** Start of Recorded data **

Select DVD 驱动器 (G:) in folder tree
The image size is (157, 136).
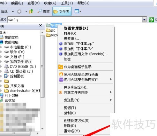[20, 66]
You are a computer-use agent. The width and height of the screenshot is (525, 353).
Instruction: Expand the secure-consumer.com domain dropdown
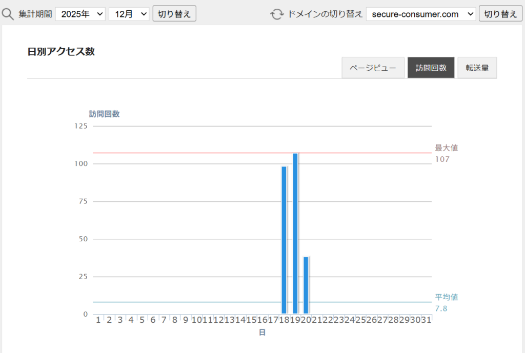point(421,14)
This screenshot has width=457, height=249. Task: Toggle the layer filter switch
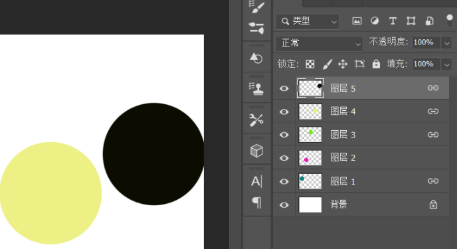pyautogui.click(x=450, y=21)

** End of Recorded data **

Directions = Quote the data word for word, starting with the line that contains "You are a computer-use" and going on through the end of the data. Leave the pictures out of your answer.

Answer in full =
You are a computer-use agent. The width and height of the screenshot is (525, 353).
Instruction: Expand the secure-consumer.com domain dropdown
point(421,14)
This screenshot has width=457, height=249. Task: Toggle the layer filter switch
pyautogui.click(x=450, y=21)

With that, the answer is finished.